Yeah, this is where the nuance begins.

You are correct that TCP is not always sufficient. Perhaps where we differ is that in my experience, it still helps for this to be a feature of the framework or infrastructure that the applications are running on (e.g. a retry budget in the service mesh, or a load balancer) rather than scattered around in the application itself. At some point it becomes a word game – you could say that the service mesh is also kind of an "application" itself, but the core principle is that the retries should be kept in a few simple, common places that are rarely tuned.

Otherwise, you will find that N developers who are tasked with figuring out something like this will scatter N different version of your exponential randomized delay policy all across your codebase. It is always possible to avoid this with enough code review discipline, but once the trend starts, it's much harder to say "No, you need to fix this the right way".

sarchertech · on Oct 17, 2022

I’ve seen this exact problem many times. Counting TCP, the current system I’m working has 5 different layers of retries.

TCP, the service mesh, the company wide http client, application retries, and a database backed queueing library that everyone uses.

Imagine what happens when a service is flaky and each one of those layers retries 3-5 times.

Jupe · on Oct 17, 2022

Yep. And then the user says.. "Oh, that didn't work - I'll just try again... and again..."

foobiekr · on Oct 17, 2022

It’s pretty important to implement a mechanism to prevent a thundering herd if you can, and TCP doesn’t help here.
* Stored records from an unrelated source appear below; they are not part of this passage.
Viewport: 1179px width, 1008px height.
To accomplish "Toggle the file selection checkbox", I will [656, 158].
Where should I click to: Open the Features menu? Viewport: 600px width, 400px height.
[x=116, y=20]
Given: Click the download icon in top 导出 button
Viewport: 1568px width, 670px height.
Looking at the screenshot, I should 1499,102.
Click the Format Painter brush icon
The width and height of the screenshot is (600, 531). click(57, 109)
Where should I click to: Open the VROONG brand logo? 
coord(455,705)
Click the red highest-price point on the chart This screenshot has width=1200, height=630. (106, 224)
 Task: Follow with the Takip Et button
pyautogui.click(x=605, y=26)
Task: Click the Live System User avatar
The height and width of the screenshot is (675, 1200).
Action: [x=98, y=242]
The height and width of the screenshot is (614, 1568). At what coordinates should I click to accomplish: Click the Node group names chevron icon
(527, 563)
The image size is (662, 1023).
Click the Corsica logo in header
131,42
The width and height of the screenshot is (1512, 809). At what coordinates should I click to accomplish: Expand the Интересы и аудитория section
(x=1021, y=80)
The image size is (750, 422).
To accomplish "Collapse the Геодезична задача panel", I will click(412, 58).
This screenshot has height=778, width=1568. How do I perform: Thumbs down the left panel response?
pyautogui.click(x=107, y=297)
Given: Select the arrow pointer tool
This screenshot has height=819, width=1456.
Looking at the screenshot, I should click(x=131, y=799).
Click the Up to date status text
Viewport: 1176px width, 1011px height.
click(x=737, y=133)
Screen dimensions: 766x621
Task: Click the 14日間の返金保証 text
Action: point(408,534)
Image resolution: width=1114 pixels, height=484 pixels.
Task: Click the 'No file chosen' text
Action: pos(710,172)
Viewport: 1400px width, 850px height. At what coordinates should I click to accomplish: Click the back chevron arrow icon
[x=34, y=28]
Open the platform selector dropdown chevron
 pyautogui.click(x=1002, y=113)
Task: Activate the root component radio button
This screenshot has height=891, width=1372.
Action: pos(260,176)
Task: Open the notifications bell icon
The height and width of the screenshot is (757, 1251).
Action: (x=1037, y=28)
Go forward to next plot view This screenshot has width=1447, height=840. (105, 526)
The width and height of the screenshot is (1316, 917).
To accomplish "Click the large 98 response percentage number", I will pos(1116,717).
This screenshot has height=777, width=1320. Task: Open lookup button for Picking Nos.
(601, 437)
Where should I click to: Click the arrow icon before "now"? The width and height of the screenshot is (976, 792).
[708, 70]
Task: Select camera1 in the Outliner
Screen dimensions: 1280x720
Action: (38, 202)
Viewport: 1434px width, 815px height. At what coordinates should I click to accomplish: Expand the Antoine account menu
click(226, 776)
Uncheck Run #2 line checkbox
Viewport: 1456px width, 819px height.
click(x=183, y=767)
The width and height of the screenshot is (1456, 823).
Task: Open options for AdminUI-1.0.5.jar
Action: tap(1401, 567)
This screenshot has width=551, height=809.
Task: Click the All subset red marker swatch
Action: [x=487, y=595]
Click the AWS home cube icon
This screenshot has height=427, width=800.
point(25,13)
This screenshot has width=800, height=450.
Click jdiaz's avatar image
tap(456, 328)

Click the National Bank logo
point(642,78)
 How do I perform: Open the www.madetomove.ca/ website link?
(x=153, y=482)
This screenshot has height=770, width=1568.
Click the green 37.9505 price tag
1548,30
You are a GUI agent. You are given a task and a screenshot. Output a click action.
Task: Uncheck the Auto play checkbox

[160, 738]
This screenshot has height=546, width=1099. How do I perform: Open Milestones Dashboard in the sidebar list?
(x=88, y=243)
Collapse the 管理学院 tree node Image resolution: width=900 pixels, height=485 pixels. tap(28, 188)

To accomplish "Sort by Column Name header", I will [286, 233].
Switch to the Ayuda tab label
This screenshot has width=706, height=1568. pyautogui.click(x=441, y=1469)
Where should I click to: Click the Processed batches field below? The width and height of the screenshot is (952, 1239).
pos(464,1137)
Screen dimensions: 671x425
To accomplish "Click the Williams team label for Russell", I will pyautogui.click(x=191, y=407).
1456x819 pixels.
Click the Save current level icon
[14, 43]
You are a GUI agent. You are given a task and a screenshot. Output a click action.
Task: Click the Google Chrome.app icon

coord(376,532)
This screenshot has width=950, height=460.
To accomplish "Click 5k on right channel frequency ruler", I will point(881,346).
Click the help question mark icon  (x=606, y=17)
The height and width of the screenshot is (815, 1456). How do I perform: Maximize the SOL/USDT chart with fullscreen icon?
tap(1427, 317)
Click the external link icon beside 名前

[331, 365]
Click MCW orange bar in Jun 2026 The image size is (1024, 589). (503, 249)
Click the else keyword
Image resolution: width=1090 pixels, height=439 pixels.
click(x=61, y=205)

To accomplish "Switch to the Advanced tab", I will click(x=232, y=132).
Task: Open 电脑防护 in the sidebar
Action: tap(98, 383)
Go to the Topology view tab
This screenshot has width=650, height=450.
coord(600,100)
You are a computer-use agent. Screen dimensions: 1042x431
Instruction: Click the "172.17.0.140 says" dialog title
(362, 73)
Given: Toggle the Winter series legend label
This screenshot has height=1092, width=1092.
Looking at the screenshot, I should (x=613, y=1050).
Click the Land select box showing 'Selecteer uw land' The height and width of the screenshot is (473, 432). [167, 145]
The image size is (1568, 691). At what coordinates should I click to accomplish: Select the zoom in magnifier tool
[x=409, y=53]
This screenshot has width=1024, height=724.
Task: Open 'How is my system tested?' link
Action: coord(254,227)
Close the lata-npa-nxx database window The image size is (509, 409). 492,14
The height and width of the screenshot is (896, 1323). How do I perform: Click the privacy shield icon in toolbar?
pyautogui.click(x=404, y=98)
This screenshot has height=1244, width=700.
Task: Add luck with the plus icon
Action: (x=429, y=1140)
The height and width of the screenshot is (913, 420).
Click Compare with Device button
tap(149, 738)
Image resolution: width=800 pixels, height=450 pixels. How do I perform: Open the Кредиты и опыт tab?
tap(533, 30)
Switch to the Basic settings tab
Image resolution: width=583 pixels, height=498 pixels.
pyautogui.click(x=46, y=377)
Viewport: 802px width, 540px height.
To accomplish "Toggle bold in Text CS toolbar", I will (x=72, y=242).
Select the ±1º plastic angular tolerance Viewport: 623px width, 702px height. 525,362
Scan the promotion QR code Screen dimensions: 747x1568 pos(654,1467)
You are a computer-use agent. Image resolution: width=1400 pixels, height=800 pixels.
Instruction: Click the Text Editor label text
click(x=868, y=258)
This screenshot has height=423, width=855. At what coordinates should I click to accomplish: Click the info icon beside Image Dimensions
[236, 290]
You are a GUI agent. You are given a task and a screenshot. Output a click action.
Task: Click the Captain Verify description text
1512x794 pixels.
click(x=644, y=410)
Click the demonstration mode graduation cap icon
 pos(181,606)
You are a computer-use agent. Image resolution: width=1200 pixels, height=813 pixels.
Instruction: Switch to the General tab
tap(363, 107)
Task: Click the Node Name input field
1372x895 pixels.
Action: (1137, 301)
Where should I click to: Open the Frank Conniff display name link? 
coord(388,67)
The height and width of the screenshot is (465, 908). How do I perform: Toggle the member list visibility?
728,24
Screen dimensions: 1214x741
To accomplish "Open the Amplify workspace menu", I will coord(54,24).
Accidental synchronization can have many many causes.

In addition, despite fantasies, tcp in particular is an instance level concept and reserving the ability to shoot instances without draining first is a good design.

Application-level user-perceived reliability is an end to end concern, not a transport layer concern.

sokoloff · on Oct 17, 2022

My experience is that you need to plan for retries at the system level anyway (above application; think “dead letter queue processing” or equivalent).

When you don’t (as we sometimes haven’t), you end up with people having to write scripts or perform manual actions to poorly approximate what the system should have done, often with thousands of orders (or whatever entity matters to your company) in a limbo state.

__MatrixMan__ · on Oct 17, 2022

TCP eventually gives up though, right? Like if you want to tolerate network partitions that lays days or weeks, during which the other node might have received a different address, then you're gonna have to move that logic up the stack.